An aquarium overflow box works as an insurance policy, protecting your most vital and expensive aquarium equipment from damages that could occur during a power outage. In the event of a power outage, an aquarium overflow box will ensure that water doesn’t short circuit your filter or air pump. In the event an aquarium overflow box fails, you’re high risk for both flooding and fire. It’s important to regularly troubleshoot your overflow box, to ensure it’s working correctly.
The Parts of an Overflow Box
Familiarizing yourself with the parts of an overflow box will help ensure you can pinpoint an issue should one occur. Troubleshooting begins with knowing how to identify common issues with certain parts of the overflow box. An overflow box is attached to the side of your tank. One basket sits in the water, while the other stays relatively dry on the other side. Connecting the two sides is a u-tube or siphon tube. The siphon tube is a common reason for overflow box failure. Another common reason for failure is the return pump, which sits in the water basket and is used to push water.
Inspecting an Overflow Box
Regularly expecting your overflow box will ensure that you’re able to pinpoint problems, before the tank overflows. Inspect your U-tube or siphon tube daily. Look around and inside the tube, to ensure there’s no blockage or algae buildup. About once every other week, inspect your screens and plumbing to ensure they’re clean and free of clogs.

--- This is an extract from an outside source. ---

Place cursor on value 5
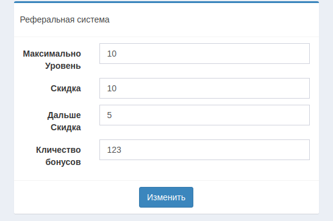The image size is (333, 221). pos(109,115)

The most common reason for overflow box failure is microbubbles. These bubbles will form inside the u-tube, rendering it useless. Inspect your u-tube daily to ensure that they’re clear of microbubbles. Do this by placing your hand over the opening. If bubbles accumulate there, you likely have a build-up of microbubbles. You can eliminate a microbubble blockage by cleaning the u-tube.
If your overflow box has stopped functioning, it’s essential to check for a blockage. Algae or fungus may be growing in one of the tubes, such as the u-tube or the return pump. Even fish and substrate can cause a blockage, when they become logged in the overflow box. Inspect the screens and plumbing. If there’s a blockage, dismantle the blocked parts and cleanse them thoroughly before reassembling.
Sometimes a pump is the reason an overflow box does not work. If the pump is operating slowly or it’s too small for your aquarium, it’s going to cause the overflow box to malfunction. Oftentimes, this is noticeable after the first installation. If a pump is too small it won’t work from the start. If the pump worked fine in the past, but suddenly slows down, you may need to prime the pump to get it working again. Fill both the pump and the return tube with water to successfully prime the pump.